À décor hostile (l'usine, les arbres nus plantés dans la neige, un habitat semblant provisoire), récit âpre et singulier : socialement maladroit, amoureux d'Anna et dépendant de son frère Johan avec lequel il travaille, Emil fabrique un alcool frelaté qu'il vend à ses collègues, moins pour se faire de l'argent que pour exister à leurs yeux.
Lorsque tout bascule et qu'il perd son statut précaire, mis au ban de l'entreprise (donc du monde), le jeune homme se marginalise davantage : ruminant d'absurdes vengeances, il réagit en animal blessé. Cette dimension presque primitive portée par une mise en scène sensorielle construit l'identité d'un film qui oscille entre le cauchemar éveillé, le conte absurde et l'abandon surréaliste.
La narration linéaire interprète le chaos intérieur d'un personnage inadapté et bafoué dans la seule motivation qui semble l'animer : être aimé. Enfant qui n'aurait pas grandi, Emil s'exprime par le jeu et l'imitation. Incapable semble-t-il de se penser adulte et indépendant (de corps et d'esprit), il observe le petit monde qui l'entoure dans l'espoir d'y jouer un rôle. Privilégiant les plans larges, la caméra semble lui imposer une mise à distance et le place en orbite des autres, collègues, frère, petite amie.
L'approche cinématographique d'Hlynur Pálmason privilégie la simplicité d'un récit dans lequel le mystère du personnage principal entre en collision avec les règles premières de la vie de groupe. Alors que le quotidien des travailleurs ne semble rythmé que par le labeur, les trajets en pick-up et la consommation d'alcool, Emil fait office de "drôle", sorte d'idiot du village à la logique décalée. Son regard tour à tour attentif, vide ou plaintif illustre une quête d'absolu que personne ne veut entendre.
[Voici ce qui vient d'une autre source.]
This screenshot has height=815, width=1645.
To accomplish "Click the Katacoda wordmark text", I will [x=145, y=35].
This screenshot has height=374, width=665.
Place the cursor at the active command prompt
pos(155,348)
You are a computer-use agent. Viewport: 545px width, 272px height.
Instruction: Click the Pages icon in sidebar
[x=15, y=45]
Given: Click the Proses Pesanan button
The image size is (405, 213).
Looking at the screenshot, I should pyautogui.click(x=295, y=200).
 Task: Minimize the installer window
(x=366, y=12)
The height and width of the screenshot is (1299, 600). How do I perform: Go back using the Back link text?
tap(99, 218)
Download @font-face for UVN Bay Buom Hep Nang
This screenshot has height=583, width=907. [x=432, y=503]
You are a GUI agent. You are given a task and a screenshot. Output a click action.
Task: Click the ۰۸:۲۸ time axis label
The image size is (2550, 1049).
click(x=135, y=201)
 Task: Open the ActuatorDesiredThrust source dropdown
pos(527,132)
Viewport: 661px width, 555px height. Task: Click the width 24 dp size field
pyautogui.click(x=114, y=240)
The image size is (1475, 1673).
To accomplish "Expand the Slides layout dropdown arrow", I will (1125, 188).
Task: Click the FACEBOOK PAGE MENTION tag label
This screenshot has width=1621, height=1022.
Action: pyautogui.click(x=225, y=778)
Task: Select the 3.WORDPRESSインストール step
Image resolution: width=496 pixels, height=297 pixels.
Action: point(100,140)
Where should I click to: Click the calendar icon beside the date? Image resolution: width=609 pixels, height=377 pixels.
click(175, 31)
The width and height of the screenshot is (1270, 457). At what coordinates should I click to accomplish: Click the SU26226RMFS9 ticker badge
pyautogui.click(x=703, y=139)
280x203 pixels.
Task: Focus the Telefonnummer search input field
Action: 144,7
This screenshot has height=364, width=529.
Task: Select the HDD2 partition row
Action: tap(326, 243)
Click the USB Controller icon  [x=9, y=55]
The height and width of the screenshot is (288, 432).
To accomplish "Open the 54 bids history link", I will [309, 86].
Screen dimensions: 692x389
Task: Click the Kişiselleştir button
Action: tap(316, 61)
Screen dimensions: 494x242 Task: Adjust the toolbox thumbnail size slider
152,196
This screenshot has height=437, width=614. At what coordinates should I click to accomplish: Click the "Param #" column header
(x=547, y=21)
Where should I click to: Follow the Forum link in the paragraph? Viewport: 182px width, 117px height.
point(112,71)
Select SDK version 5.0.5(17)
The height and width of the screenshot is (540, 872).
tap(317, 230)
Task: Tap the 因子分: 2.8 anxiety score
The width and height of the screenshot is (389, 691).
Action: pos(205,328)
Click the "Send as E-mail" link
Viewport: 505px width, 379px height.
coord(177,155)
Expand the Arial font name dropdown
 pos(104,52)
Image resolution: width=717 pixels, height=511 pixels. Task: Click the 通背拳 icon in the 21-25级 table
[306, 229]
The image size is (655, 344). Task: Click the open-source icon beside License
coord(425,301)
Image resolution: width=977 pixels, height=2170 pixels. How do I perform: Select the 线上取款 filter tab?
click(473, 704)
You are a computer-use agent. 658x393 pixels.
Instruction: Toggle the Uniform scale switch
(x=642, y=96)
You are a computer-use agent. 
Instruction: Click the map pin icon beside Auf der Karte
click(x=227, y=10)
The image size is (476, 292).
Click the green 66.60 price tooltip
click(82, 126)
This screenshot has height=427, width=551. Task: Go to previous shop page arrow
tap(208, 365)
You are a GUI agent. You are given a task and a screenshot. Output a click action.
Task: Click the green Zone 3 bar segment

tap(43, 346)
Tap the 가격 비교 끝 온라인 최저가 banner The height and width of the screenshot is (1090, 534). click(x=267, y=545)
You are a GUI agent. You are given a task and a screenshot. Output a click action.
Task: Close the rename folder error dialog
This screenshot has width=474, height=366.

Si Winter Brothers propose une expérience hors-norme, la précision de sa mise en scène le rend parfaitement limpide. Par la maîtrise du rythme, l'économie de dialogues et la durée même du film, Hlynur Pálmason prouve qu'il préfère la rigueur à l'esbroufe. Travaillant le son comme il cadre l'image (à noter la superbe partition de Toke Brorson Odin), le cinéaste donne à son premier long métrage une sorte de "légèreté pesante", combinaison harmonieuse de sourdes bizarreries rendant la noirceur du propos moins oppressante.
Sorte de Stan Laurel scandinave, visage enfantin et corps sans âge, Elliott Crosset Hove s'oppose physiquement à la virilité terrienne de Simon Sears (interprète de Johan), les deux frères allant jusqu'à se confronter physiquement lors d'un combat nu aux allures de lutte antique. La tragédie prend alors tout son sens, celle de héros déchus aux destins dérisoires dont les dernières images du film préservent encore le mystère.